Here’s another news flash. National Champion banners are EASY to come by. I hate to say this, but it is true. Event companies are practically giving them away as soon as your registration check clears. If all you want is a banner, just shop around for a “National Championship” that only has 1 team in your division. Doing so is surprisingly easy. And if another team registers late in your division and you want some insurance, no problem! Just tell the event manager you want to switch to a different division. There are plenty of event providers out there that will negotiate your division like a used car dealer negotiates trade ins and cash back.
Speaking of “National Championship” events, has anyone else noticed how there are like 100 different ones every year? Some event companies even have multiple “National Championships.” How’s that work? If you crown one team the best in the nation, what does it say if you pack up your mats, drive 1,000 miles the next weekend and give some other team the national title? Doesn’t seem right to me.
Anyway, on to all star teams. It is hard to complain about all star programs fixating on competition seeing as how they do not cheer games or represent any school or organization (other than themselves). They exist to compete, so it is appropriate that competition is their priority. However, there is a right way and a wrong way to go about things. I disagree with practices that sacrifice the development of individual athletes and the overall program for the sake of a quick fix for the current competition season. Those are things like not being age appropriate (see earlier blog article for details), not perfecting basics to move on to advanced skills, “shopping” for a title (as described above in the school team section), etc.
But again, I cut the all star gyms some slack. They are businesses and they want to make money. In fact, they NEED to make money. To do that, they need to have an impressive resume of titles they can advertise to lure families into their programs. When a cheer gym is fairly new, I can understand cutting corners to get that first title. I can understand looking for a “softer” division for one of your teams. I can understand putting your 6th grade superstar on the youth, junior, senior and senior coed teams. You need some success to promote your program, so for the first couple of years, have at it. But once you’ve been in business for 4 or 5 years, it is time to grow up and compete at the big boy events. After this much time your clients need to be satisfied with your coaching, and if they aren’t, another “Championship” hoodie from the Mega-Cheer Early-Season Leve1 4.2 Division III competition probably isn’t going to do you much good.

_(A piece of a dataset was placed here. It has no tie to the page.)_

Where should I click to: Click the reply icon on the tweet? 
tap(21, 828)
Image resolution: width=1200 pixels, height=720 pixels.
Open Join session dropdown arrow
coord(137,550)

I’ve gone on and on and now I am going to (finally) get to the point. The true competition in cheerleading has nothing to do with what you put on the mat. It is not judged and scored by a panel in the back of the room. It has nothing to do with having higher baskets and more double fulls than your rival team. One of the truly special things about cheerleading is that the competition is internal, not external. The hardest part of cheering is getting yourself to the gym everyday for the longest season in high school athletics and consistently working hard, getting along with teammates, fundraising, keeping up with school, and also living your life. I promise you that if you do all of those things you will finish your season highly satisfied, no matter how big your trophy is. If you do all of that and some other team happens to be better, you are not going to be upset. Teams that work hard all year hold their heads up and smile at awards, even if they get second place. Teams that cut corners cry on the floor, and if they do win a title, they really didn’t earn it, and they will probably never feel the satisfaction that comes from doing things the right way. They will keep chasing titles that will be forgotten and trophies that will wind up in the dumpster in the back of the gym in a few years. If your program’s goals are to work as hard as you can and to have fun, the titles will take care of themselves, or better yet, the titles won’t really matter in the big picture.